O Superior Tribunal de Justiça editou recentemente (DOU de 13.05.2010) as Súmulas n.º 436 ("A entrega de declaração pelo contribuinte reconhecendo débito fiscal constitui o crédito tributário, dispensada qualquer outra providência por parte do fisco") e n.º 446 ("Declarado e não pago o débito tributário pelo contribuinte, é legítima a recusa de expedição de certidão negativa ou positiva com efeito de negativa"). A matéria foi objeto de análise em recursos [05] submetidos ao procedimento representativo de controvérsia, a fim de estabelecer eficácia vinculativa a casos repetitivos (art. 543-C, § 7º, CPC).
Em apertada síntese, o STJ veicula interpretação no sentido de que "[n]os tributos sujeitos a lançamento por homologação, ausente qualquer declaração do contribuinte, o fisco dispõe de cinco anos, a contar do primeiro dia do exercício seguinte àquele em que o lançamento poderia ter sido efetuado, para proceder ao lançamento direto substitutivo a que se refere o art. 149 do CTN, sob pena de decadência".
Mas também deixa claro que "[a] apresentação de Declaração de Débitos e Créditos Tributários Federais – DCTF, de Guia de Informação e Apuração do ICMS – GIA ou de outra declaração semelhante prevista em lei, é modo de constituição do crédito tributário, dispensando-se outra providência por parte do fisco. Nessa hipótese, não há que se falar em decadência em relação aos valores declarados, mas apenas em prescrição do direito à cobrança, cujo termo inicial do prazo quinquenal é o dia útil seguinte ao do vencimento, quando se tornam exigíveis. Pode o fisco, desde então, inscrever o débito em dívida ativa e ajuizar a ação de execução fiscal do valor informado pelo contribuinte. Além disso, a declaração prestada nesses moldes inibe a expedição de certidão negativa do débito e o reconhecimento de denúncia espontânea" [06].

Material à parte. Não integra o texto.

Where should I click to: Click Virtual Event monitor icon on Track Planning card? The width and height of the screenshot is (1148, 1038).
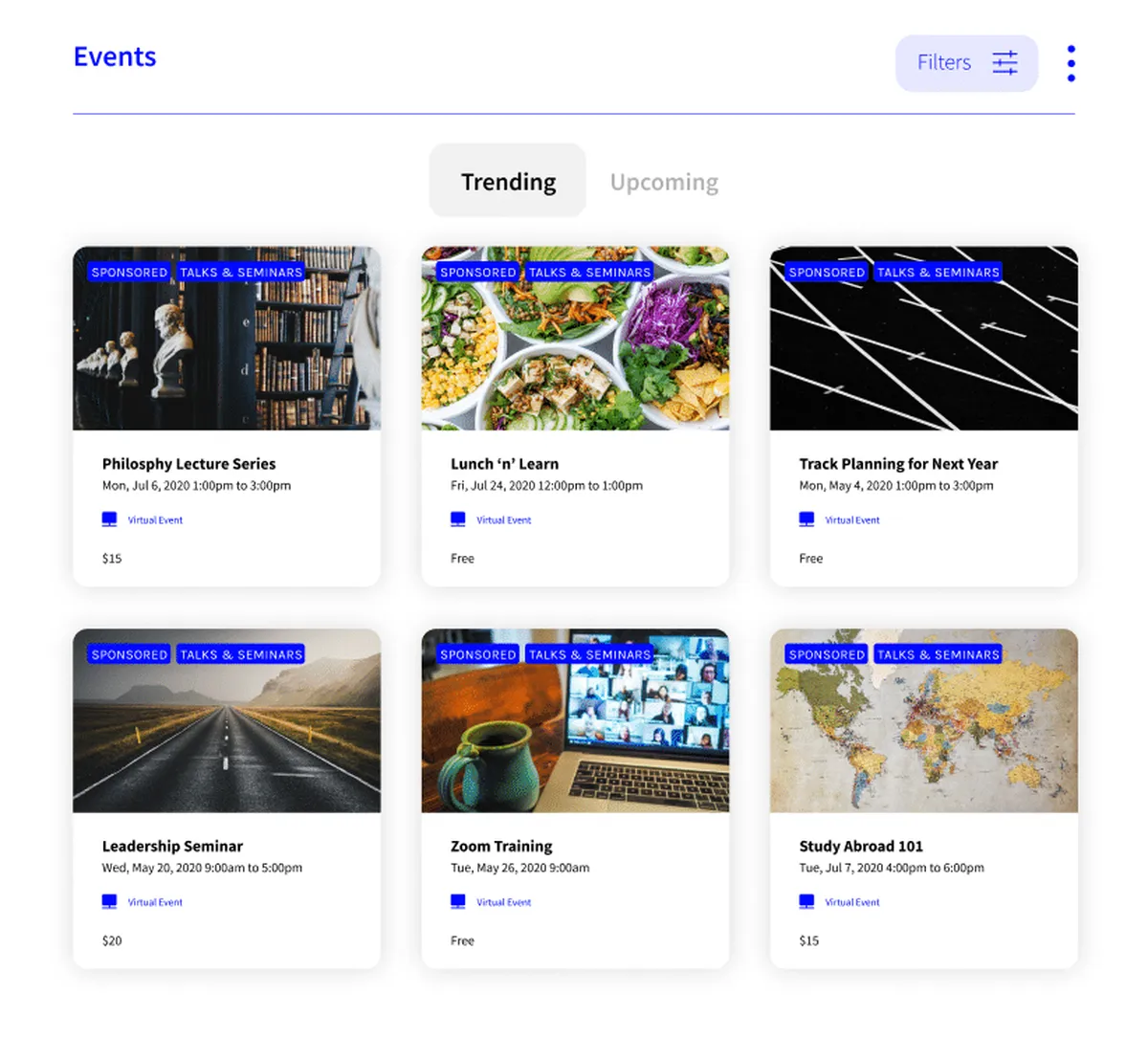806,519
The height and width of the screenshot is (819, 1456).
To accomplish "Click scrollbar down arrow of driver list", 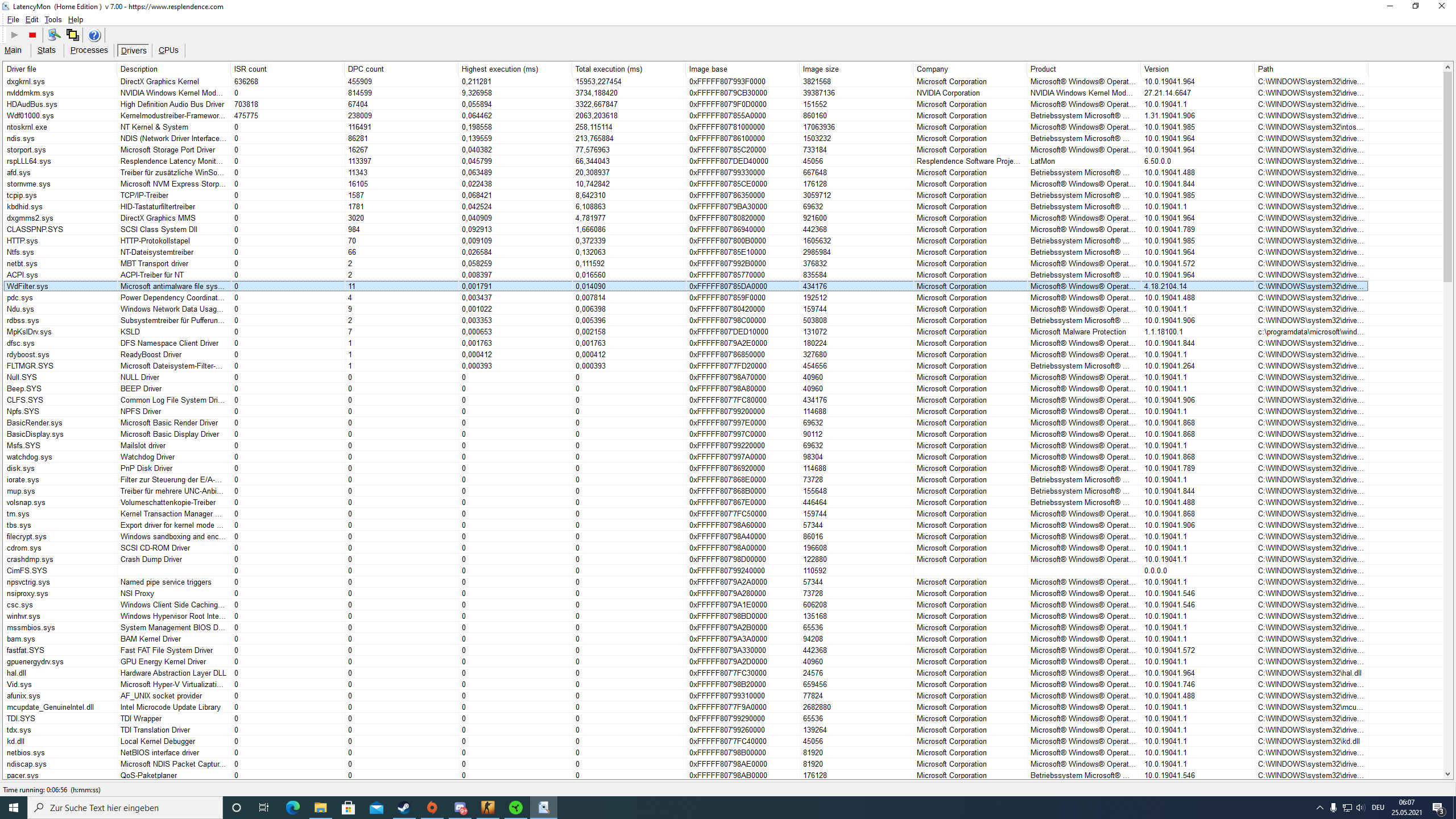I will 1447,774.
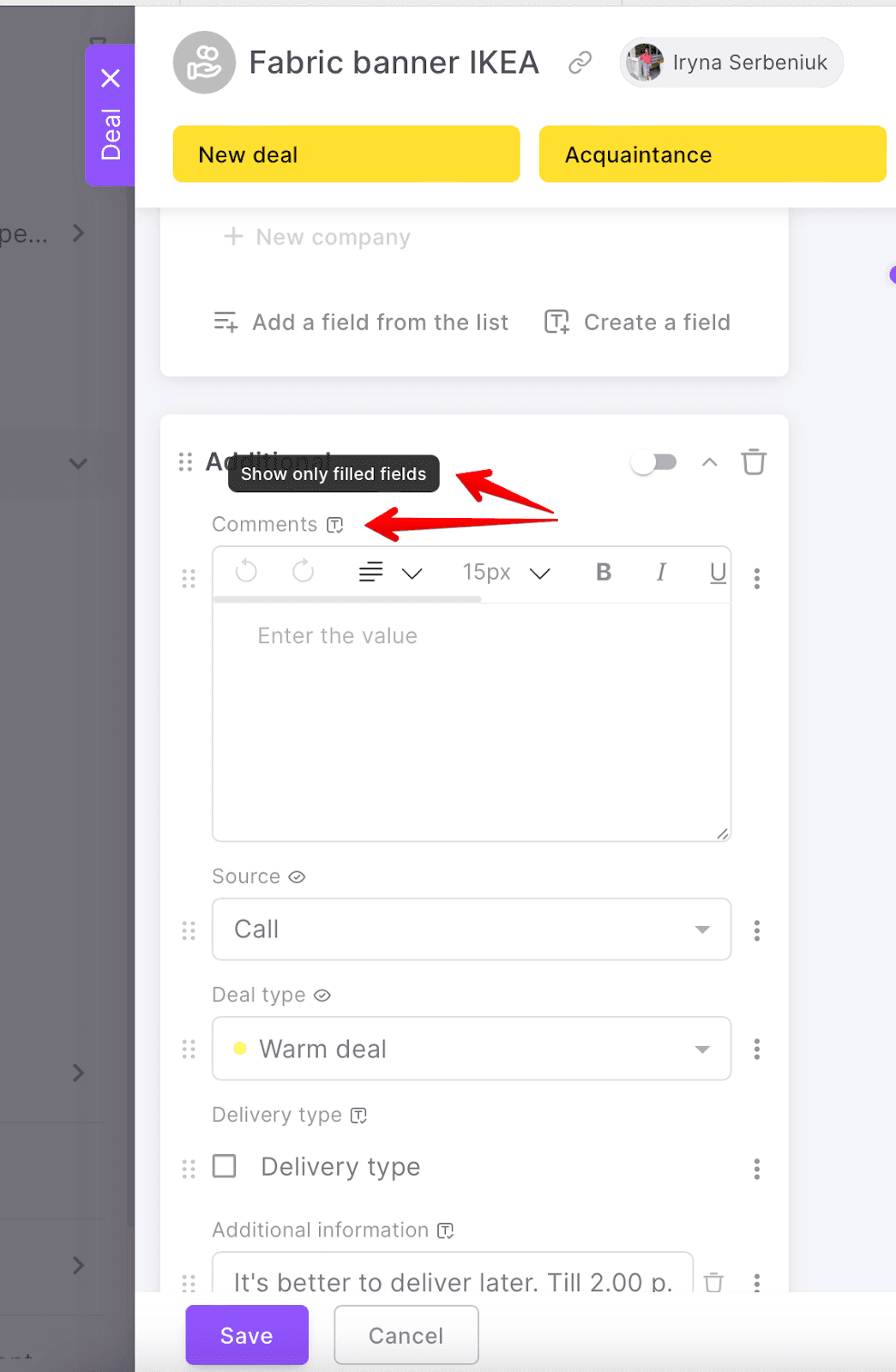Check the Delivery type checkbox
The height and width of the screenshot is (1372, 896).
pyautogui.click(x=225, y=1166)
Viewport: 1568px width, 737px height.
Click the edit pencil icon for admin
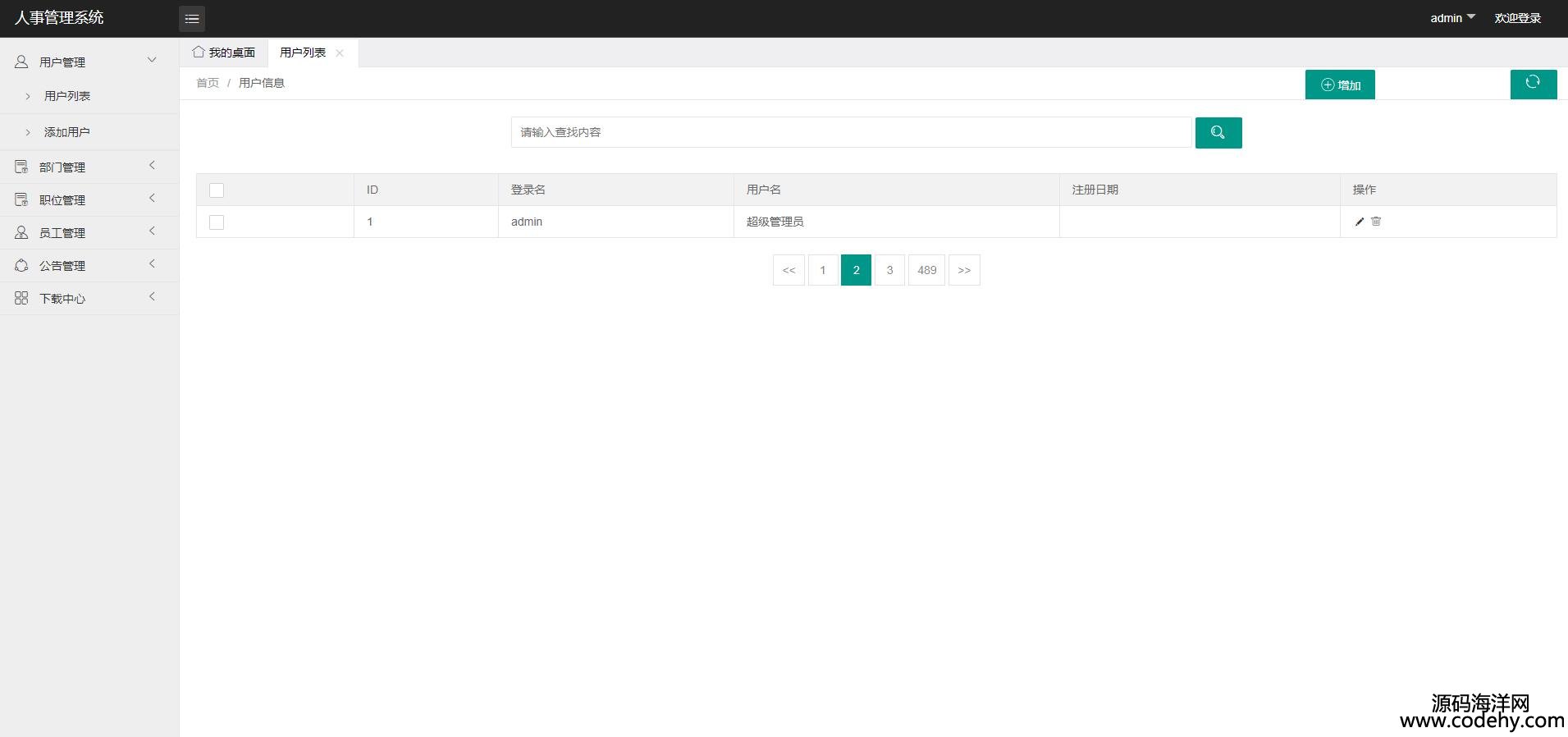pos(1359,222)
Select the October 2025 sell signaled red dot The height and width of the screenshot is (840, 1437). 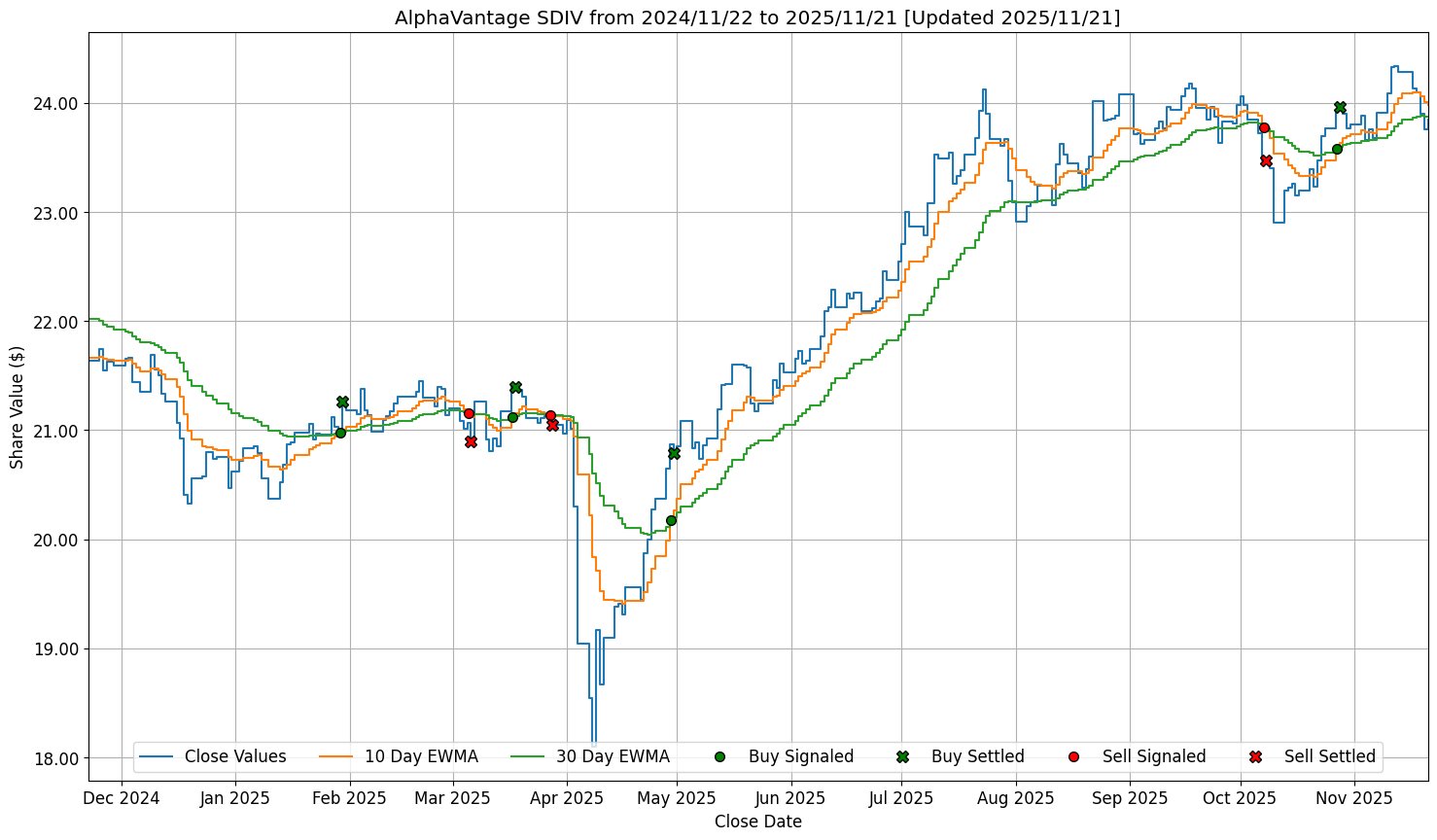pyautogui.click(x=1264, y=127)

Portanto, o STJ consolidou a premissa segundo a qual "a declaração do contribuinte elide a necessidade da constituição formal do crédito, podendo este ser imediatamente inscrito em dívida ativa, tornando-se exigível, independentemente de qualquer procedimento administrativo ou de notificação ao contribuinte" [07], "não havendo falar em decadência do direito do Fisco de lançar, caracterizando-se, com a inércia da autoridade fazendária, apenas a homologação tácita da apuração anteriormente realizada" [08], "pelo que, desde então, está a Fazenda autorizada a promover a sua cobrança" [09], ou seja, "conta-se da data estipulada como vencimento para o pagamento da obrigação tributária declarada (DCTF, GIA, etc.) o prazo qüinqüenal para o Fisco acioná-lo judicialmente, nos casos dos tributos sujeitos a lançamento por homologação, em que não houve o pagamento antecipado (inexistindo valor a ser homologado, portanto), nem quaisquer das causas suspensivas da exigibilidade do crédito ou interruptivas do prazo prescricional." [10]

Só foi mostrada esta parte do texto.